Steak, Bikes, and Burnt Blankets

At nine years old, I learned that family wasn’t forever. It wasn’t warm, or safe, or some sacred thing that wrapped you up and carried you through life. It was fragile. Conditional. Something that cracked under pressure and, if you were unlucky, shattered completely.

The divorce split us like bad business partners cutting losses. Mom got me and Ryan, the baby. Dad took Nicky, his favorite, the golden boy, the one who looked like him, the one who still had that soft, lovable glow. And just like that, we weren’t three brothers anymore—we were factions.

Dad fought for us. He wanted to keep us together, to make sure we didn’t turn into statistics or cautionary tales. But because it was something he wanted, Mom made sure it didn’t happen. That was her way. If you wanted something, she’d burn it to the ground before letting you have it. I don’t think it was personal. It was just who she was.

She had nothing—no skills, no real education—just a sharp tongue and a pretty face that was still getting her places. She worked reception jobs, barely, coming home exhausted and sour. And when she worked, I watched Ryan. That was my job. Not that I wanted it.

Ryan spent most of his time in his crib. For so long, on his back, his head went flat. His ears started pushing out like he was trying to hear something that wasn’t there. I’d pick him up when he cried, feed him when I remembered, but mostly, I just let him be.
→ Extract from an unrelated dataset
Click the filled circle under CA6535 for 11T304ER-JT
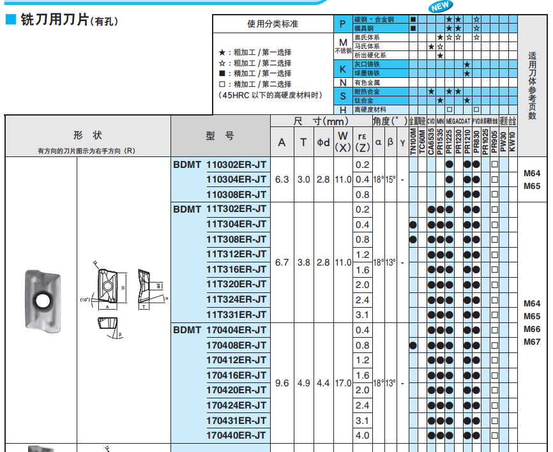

He was just another part of the house, like the furniture.

The house itself was a wreck. Always. The floor was a minefield of dirty laundry, forgotten dishes, and toys that belonged to no one. The kitchen smelled like stale grease, like something had burned long ago and no one bothered to clean it. She never had time to clean, never had the energy, never had the will. That was my job too, or at least it was supposed to be. I’d wait until 30 minutes before she got home, then race around the house, wiping down surfaces just enough to keep her from screaming.

We ate like kings, though. At least, that’s what she told us. She had a system at the grocery store, swapping price tags so we could feast on steak while paying for ground beef. “We might be poor, but we’re eating steak tonight,” she’d say with a grin, dropping the fillet onto a grease-caked skillet that hadn’t been cleaned in days.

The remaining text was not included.